KU alumnus touts pipeline plan

News show features Hoglund's proposal to help fight rising gas prices

Kansas University alumnus Forrest Hoglund believes he has a way to help combat rising natural gas prices, and Sunday night he told a national television audience about the controversial plan.

Hoglund, a 1956 KU graduate and a prominent benefactor to the university, was featured Sunday night on CBS’ “60 Minutes” for his plan to build a pipeline to pump natural gas out of existing oil fields in northern Alaska.

The longtime oil and natural gas executive has formed a new company, Arctic Resources Co., to build a $7.8 billion, 1,665-mile pipeline. It would provide access to a natural gas field that could double U.S. gas reserves during a time when increasing demand is leading to predictions of higher natural gas prices.

The plan, though, has landed Hoglund in the middle of a political battle that stretches from Alaska to Washington, D.C., and is a major part of a proposed federal energy bill being debated by Congress.

“Alaska is using some pretty hardball political tactics on me,” Hoglund said Monday from his Houston office.

Alaskan politicians have opposed the plan because only a small part of Hoglund’s pipeline would run through the state. Instead it primarily would be built offshore and through Canada.

Alaskan leaders have proposed a $14.6 billion, 3,490-mile pipeline that would go through the heart of Alaska and boost the state’s economy by adding construction jobs. The Alaska-backed plan has been winning support in Congress, largely because the state has two of the most powerful lawmakers in the country, Sen. Ted Stevens, chair of the Appropriations Committee, and Rep. Don Young, chair of the House Transportation Committee.

“I think if you are really interested in having some highways in your state, you’re not going to buck the chairman,” Hoglund told “60 Minutes” correspondent Lesley Stahl on Sunday’s broadcast.

But Hoglund said lawmakers should reject the Alaskan route because it was twice as long and twice as expensive as his proposed pipeline. That would hurt taxpayers and natural gas consumers, he said.

Kansas University alumnus Forrest Hoglund and CBS News correspondent Lesley Stahl discuss Hoglund's plan to build a .8 billion pipeline to pump natural gas out of Alaska. Hoglund's plan was featured Sunday on 60

Taxpayers would be on the hook because Alaskan officials have included tax subsidies to help support oil and gas companies if the price of natural gas falls below a certain level. Several major oil companies have supported the plan because of those subsidies, which are absent from Hoglund’s proposal.

Consumers would take a hit from the Alaskan pipeline because Hoglund thinks the construction price will be more than the estimated $14 billion, largely because it must cross 900 miles of mountains. His plan calls for a pipeline that doesn’t travel through mountains.

He also said the high cost of the pipeline would mean gas companies would have to pay high prices to use the line to transport the gas to the lower 48 states. Those high transportation costs would discourage gas companies from developing new wells in the area, so consumers would still suffer from increasing prices because natural gas supplies would remain tight.

Hoglund hopes the “60 Minutes” story will create enough of a buzz on Capitol Hill to stall the proposed Alaskan pipeline. He said Alaskan officials last year were close to gaining approval until a Wall Street Journal editorial about Hoglund’s project created enough questions by lawmakers to stall it.

The Bush administration also has questioned the Alaskan plan and expressed a willingness to study Hoglund’s proposal.

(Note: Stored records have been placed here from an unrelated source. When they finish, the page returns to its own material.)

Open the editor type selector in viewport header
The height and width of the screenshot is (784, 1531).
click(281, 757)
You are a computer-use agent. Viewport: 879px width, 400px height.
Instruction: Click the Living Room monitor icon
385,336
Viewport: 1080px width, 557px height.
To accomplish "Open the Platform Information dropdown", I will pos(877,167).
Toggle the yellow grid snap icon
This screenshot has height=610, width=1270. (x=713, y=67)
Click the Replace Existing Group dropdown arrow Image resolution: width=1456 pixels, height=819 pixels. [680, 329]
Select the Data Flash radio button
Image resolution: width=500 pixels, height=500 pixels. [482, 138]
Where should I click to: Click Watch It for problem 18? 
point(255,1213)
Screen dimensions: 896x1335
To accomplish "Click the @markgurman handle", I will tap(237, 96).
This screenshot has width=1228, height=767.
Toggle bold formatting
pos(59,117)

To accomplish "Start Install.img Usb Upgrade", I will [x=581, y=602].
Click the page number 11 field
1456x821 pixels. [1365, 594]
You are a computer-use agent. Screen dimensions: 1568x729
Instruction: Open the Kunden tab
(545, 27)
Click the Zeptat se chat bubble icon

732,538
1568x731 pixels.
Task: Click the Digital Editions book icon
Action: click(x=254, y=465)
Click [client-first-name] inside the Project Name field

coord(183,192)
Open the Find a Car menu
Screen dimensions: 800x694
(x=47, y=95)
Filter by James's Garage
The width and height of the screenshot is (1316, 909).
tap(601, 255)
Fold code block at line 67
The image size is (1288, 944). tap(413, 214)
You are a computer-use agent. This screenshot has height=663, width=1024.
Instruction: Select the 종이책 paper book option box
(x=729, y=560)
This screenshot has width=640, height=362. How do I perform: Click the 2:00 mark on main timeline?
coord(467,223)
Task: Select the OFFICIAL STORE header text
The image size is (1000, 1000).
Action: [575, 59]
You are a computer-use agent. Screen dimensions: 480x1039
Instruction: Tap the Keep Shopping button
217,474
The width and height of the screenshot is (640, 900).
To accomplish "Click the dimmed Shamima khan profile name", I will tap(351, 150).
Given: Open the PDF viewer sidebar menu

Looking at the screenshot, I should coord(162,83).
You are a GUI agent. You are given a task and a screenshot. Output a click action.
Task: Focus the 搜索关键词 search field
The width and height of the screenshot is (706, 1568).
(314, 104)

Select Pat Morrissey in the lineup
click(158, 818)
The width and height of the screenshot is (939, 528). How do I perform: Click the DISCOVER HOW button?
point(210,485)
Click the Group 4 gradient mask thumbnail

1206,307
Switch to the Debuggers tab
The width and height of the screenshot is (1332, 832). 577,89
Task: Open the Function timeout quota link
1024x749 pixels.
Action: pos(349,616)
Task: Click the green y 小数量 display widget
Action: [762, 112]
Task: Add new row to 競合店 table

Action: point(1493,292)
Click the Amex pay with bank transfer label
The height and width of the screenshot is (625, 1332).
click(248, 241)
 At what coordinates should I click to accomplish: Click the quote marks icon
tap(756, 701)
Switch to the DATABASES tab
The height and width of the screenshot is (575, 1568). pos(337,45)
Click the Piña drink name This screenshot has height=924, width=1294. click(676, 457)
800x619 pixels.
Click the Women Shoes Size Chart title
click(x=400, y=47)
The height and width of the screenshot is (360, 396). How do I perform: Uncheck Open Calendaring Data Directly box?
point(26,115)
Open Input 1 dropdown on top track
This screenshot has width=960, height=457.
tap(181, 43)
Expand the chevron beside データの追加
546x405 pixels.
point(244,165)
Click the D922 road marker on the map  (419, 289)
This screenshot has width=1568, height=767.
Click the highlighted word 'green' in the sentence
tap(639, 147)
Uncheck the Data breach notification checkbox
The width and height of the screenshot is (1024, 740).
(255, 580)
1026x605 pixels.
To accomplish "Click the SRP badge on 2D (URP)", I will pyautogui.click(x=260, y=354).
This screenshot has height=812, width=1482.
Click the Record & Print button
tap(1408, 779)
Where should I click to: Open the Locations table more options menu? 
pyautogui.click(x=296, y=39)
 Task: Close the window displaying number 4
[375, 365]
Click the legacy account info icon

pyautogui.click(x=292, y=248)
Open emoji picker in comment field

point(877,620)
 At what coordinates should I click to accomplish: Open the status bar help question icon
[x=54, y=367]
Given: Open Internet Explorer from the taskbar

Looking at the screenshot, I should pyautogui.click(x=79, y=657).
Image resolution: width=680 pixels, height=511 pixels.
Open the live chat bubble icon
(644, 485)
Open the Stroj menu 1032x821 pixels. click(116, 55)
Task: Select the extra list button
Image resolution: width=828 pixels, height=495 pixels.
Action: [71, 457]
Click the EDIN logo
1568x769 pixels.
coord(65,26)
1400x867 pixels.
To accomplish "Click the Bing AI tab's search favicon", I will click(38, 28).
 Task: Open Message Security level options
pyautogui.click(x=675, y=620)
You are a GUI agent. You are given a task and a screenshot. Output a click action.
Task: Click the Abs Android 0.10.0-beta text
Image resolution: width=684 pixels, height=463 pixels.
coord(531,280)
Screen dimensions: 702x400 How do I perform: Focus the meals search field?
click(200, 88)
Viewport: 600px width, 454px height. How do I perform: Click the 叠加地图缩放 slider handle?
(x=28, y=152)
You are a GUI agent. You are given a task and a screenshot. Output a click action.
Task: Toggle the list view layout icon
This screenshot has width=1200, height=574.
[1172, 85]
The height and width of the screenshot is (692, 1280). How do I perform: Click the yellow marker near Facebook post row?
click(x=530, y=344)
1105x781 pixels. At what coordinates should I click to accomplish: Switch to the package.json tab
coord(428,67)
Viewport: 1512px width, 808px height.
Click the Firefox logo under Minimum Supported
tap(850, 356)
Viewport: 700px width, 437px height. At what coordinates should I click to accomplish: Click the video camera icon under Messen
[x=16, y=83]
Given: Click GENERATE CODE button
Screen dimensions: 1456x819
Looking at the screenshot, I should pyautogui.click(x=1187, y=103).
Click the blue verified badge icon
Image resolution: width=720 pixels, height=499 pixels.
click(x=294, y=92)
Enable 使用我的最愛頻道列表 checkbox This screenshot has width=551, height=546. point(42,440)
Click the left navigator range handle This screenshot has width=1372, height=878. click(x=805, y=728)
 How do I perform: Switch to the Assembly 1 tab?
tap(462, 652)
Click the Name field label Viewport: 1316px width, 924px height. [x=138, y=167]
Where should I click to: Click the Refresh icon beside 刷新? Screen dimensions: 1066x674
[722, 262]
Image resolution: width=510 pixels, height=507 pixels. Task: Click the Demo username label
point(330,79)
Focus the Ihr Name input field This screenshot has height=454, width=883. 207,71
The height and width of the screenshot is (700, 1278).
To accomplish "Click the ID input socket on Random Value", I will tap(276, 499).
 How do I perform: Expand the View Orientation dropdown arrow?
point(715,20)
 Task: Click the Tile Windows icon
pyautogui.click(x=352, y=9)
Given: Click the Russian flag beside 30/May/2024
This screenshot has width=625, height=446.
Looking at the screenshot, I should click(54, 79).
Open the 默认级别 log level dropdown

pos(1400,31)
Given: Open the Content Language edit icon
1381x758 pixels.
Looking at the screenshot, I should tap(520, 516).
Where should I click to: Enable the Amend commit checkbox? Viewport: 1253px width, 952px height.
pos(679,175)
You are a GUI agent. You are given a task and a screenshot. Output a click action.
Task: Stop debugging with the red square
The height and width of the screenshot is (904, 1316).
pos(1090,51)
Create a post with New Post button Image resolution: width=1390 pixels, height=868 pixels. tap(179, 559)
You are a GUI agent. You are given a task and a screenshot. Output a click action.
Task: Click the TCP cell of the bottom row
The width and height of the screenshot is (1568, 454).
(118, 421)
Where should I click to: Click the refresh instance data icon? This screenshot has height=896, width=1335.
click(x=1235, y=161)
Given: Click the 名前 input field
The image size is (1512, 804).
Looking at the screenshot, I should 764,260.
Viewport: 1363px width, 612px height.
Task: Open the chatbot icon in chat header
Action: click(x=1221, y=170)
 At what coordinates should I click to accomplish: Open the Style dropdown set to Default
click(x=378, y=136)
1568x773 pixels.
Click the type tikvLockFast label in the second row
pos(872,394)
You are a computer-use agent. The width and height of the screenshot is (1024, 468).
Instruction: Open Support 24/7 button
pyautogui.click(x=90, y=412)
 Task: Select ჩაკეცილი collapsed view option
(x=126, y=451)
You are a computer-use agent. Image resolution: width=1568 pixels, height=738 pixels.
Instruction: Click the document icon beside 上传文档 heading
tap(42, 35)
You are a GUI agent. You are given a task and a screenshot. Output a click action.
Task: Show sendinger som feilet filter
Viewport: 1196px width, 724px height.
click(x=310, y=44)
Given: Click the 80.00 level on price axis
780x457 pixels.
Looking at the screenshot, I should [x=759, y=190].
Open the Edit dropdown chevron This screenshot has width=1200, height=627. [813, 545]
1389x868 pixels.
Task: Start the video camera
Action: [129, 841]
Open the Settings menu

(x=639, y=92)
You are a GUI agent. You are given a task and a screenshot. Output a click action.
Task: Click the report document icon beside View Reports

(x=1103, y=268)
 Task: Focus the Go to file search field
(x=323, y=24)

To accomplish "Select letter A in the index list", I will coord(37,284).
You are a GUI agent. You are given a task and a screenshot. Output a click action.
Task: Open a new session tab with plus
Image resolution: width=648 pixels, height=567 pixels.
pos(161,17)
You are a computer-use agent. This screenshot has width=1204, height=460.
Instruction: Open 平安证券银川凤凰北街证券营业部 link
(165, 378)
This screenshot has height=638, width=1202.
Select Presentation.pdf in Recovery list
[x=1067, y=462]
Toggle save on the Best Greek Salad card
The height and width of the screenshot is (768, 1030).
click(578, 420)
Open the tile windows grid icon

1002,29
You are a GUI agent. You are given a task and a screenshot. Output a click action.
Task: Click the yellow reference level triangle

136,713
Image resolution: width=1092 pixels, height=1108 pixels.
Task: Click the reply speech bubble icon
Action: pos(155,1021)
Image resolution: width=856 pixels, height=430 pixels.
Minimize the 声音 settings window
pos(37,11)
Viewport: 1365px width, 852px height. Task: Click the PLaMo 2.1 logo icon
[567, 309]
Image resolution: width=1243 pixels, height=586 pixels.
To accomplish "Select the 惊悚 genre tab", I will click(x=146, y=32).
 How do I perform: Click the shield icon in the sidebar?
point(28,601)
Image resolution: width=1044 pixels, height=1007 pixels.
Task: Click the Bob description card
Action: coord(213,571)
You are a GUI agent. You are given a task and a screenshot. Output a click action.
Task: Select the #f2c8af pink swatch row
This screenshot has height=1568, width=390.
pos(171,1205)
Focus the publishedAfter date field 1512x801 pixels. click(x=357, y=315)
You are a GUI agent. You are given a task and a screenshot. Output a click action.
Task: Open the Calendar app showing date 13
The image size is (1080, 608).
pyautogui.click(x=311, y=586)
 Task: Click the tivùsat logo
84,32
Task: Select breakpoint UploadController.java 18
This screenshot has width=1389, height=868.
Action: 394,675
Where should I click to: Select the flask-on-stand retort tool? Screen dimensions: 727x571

Bush, though, has said he wants an energy bill to sign, and political observers have said it was unlikely that he would veto the bill over the pipeline issue.

Business experience: Current chairman and CEO of Arctic Resources Co., former corporate vice president of natural gas and gas liquids for Exxon Corp., former president and CEO of Texas Oil and Gas Corp., former chairman of Enron Oil and Gas Co.Kansas University connections: 1956 engineering graduate; current chairman of KU First, the university’s major capital fund-raising drive; major financial donor for the Hoglund Brain Imaging Center at Kansas University Medical Center and Hoglund Ballpark

“I don’t know how it is going to come out,” said Hoglund, who has been working on the project for about three years. “It’s all down to the point of whether the administration is willing to hang in there on it.

“If we could block this in Congress one more time, that would be two times in a row Alaska has lost, and we think they may change their mind if that happened.”

Alaska Gov. Frank Murkowski said Alaskans were firmly in favor of the state’s pipeline proposal, which is also known as the southern route.

“We have said that if Alaska gas is going to be utilized, it’s going to go through the southern route so Alaskans can benefit to some extent,” Murkowski told Stahl. “As far as Alaska’s concerned, it’s simply not negotiable.”